Una grande città come Roma ha bisogno, è ovvio, di buoni architetti. Ma non bastano le iniezioni di architettura, le grandi opere disegnate da star internazionali che possono servire, al più, a promuoverne l’ immagine. Occorre che a Roma si formino nuove generazioni di bravi architetti: la vera modernità, quella che trasforma i luoghi dove pulsa la vita, le periferie, i quartieri sovraffollati, le borgate, sarà progettata dalle centinaia di architetti che, ogni anno, sfornano le nostre facoltà. Ma è vero, come è stato scritto su queste pagine, che oggi questa formazione è un po’ provinciale.

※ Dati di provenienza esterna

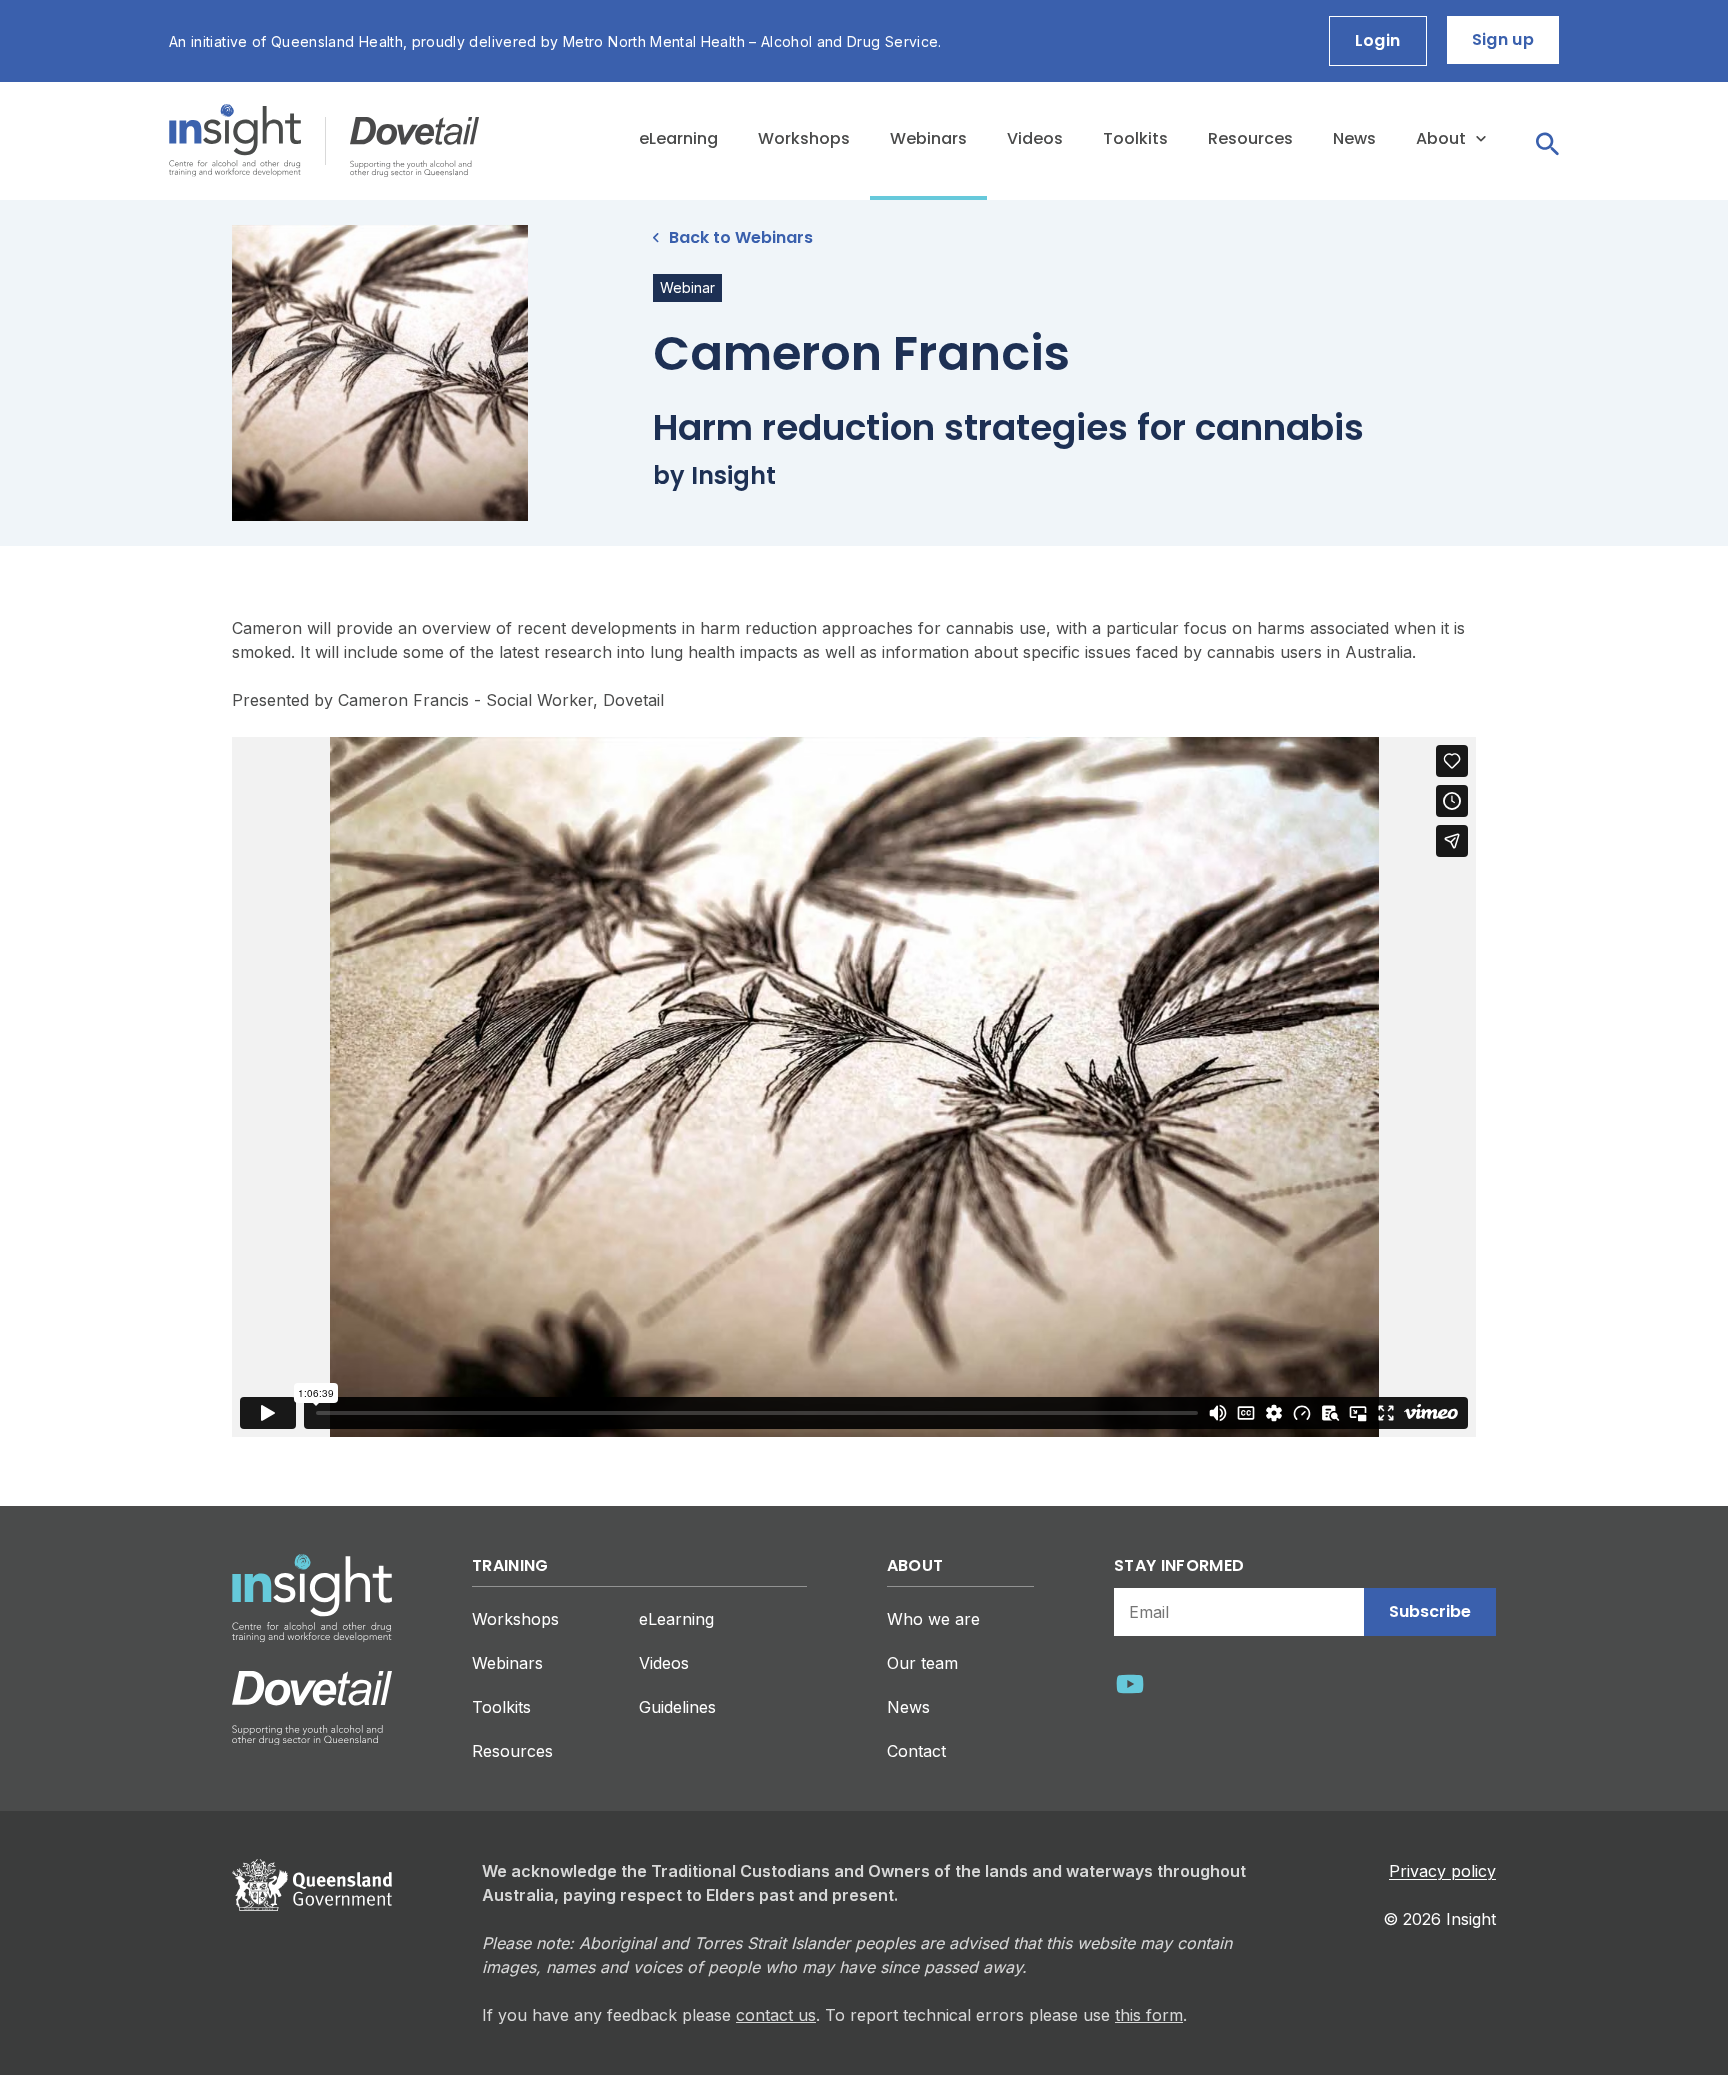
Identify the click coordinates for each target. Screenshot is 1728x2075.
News (1354, 138)
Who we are (933, 1619)
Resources (1250, 138)
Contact (916, 1751)
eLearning (678, 138)
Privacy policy (1442, 1871)
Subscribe (1430, 1611)
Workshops (804, 138)
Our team (922, 1663)
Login (1378, 40)
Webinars (928, 138)
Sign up (1503, 39)
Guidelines (677, 1707)
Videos (1035, 138)
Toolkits (1135, 138)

Il vero ritardo del nostro intero mondo dell’ architettura è, in realtà, e da anni, dovuto al terrore stesso di essere provinciali.  Sull’onda delle mode, delle nuove specializzazioni, delle contaminazioni tra  discipline, l’insegnamento si è frammentato in mille rivoli. Corsi di laurea triennali di ogni tipo dovrebbero ampliare l’ ’”offerta didattica”, secondo un’espressione da grande magazzino ormai in voga. Come se, per affrontare la complessità di un mondo in convulsa trasformazione, bastasse disperdersi nei suoi infiniti meandri. Inseguendo tendenze e specialismi, si è dimenticato, così, che il centro dell’attività dell’architetto è il progetto, la sintesi che unifica in un solo gesto costruttivo strutture, spazi, materiali, impianti.
Forse siamo allo stadio terminale di una schizofrenia genetica delle facoltà di architettura italiane, nate dall’unione di insegnamenti di ingegneria con quelli delle accademie di belle arti: due anime che non hanno mai trovato una vera fusione. Eppure la Scuola di Architettura romana delle origini ha rappresentato, unificando ogni disciplina nel progetto,  un modello diverso nel quadro italiano che ha prodotto non solo grandi architetti, ma figure importanti in molti campi della cultura: grandi storici, restauratori, archeologi, costruttori, scenografi, critici la cui originalità consisteva proprio nel vedere il mondo con gli occhi del progettista.
Per non essere provinciali forse basta guardare alle nostre spalle, pensare (come si sta, peraltro, sperimentando altrove) non ad facoltà universitaria, ma ad una moderna scuola dove ogni disciplina non si chiude nel proprio statuto, ma è concentrata su un solo scopo: l’educazione al progetto. Sarebbe una scelta contro quella perdita di centro che ha comportato la deriva superficiale dell’architettura italiana testimoniata dalle goffe e datate polemiche in corso. Ultima quella sui nuovi progetti milanesi che vede Mike Bongiorno e Fuksas parlare, con gli stessi argomenti, ancora del grattacielo come energia futura della città. Specchio di questa condizione è l’involontaria autoironia con la quale Milano si accinge a costruire i propri simboli contemporanei come scintillanti oggetti di design: una torre  strizzata e ritorta, un grattacielo puntellato, un altro ripiegato su sé stesso, curvo e molle, come afflosciato dopo uno slancio vitale.